La vida consagrada en sus múltiples formas tiene futuro, por eso este año abre nuevos caminos de esperanza. Ciertamente ha descendido el número de religiosos y religiosas, de consagrados en los distintas formas. Pero cada uno de los llamados debe mirar el futuro con esperanza, porque Dios no falla. Y el que ha llamado a cada uno a esta vocación, lo llevará a feliz término. Este año servirá para presentar al pueblo de Dios cada uno de estos carismas que el Espíritu ha sembrado en su Iglesia, y Dios hará brotar nuevas vocaciones entre los jóvenes, estoy seguro. La vida consagrada debe ser vivida con pasión en el presente. Es signo de un amor más grande y más hermoso, es una vida de corazón dilatado para amar más y para una mayor fecundidad.
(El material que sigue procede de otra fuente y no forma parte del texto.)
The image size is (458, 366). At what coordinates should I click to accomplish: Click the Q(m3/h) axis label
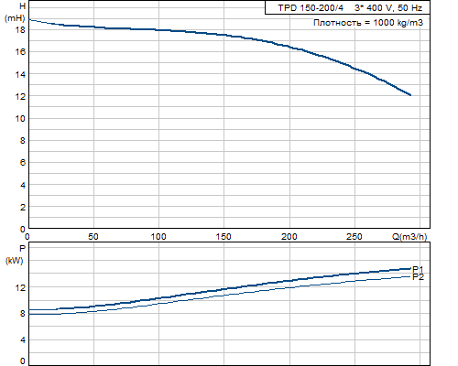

Valoramos la vida consagrada en todas sus formas y expresiones, porque son un don del Espíritu para la Iglesia de nuestro tiempo. Si tu hijo o tu hija te dice que ha sido llamado por Dios, no te resistas. Si un amigo o amiga te dice que ha sentido de Dios esta llamada, felicítale. Es un gran regalo para la familia, para la sociedad. Valora esa vocación, acompáñala, sostenla con tu calor y con tu oración.
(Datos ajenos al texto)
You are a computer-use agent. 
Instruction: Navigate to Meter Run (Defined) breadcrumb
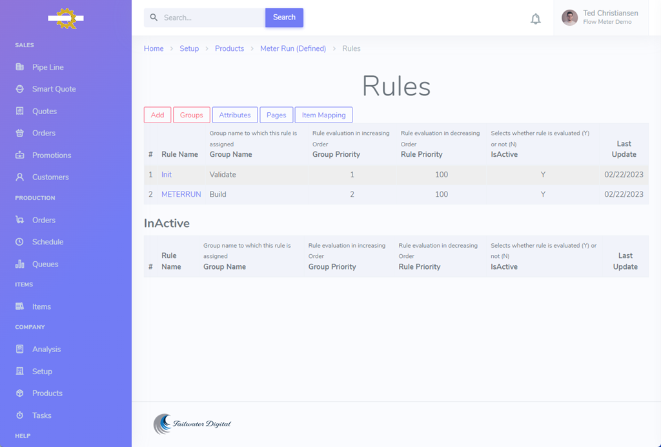(293, 48)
Una líder política de nuestros días pensaba que la religión era el opio del pueblo hasta que vio que su hijo enganchado a la droga fue desenredado por unas personas consagradas a Dios en la vida religiosa. El cariño de estas personas, su paciencia, su perseverancia en el amor hizo que aquel joven fuera reconstruyéndose desde dentro, y hoy sea un hombre nuevo. Su madre que pensaba que la religión era el opio del pueblo constató que la religión sacó a su hijo del opio de la droga. Y como este, muchísimos casos parecidos. En la vida consagrada se da el amor más grande, aquel amor que es el único capaz de construir un mundo nuevo.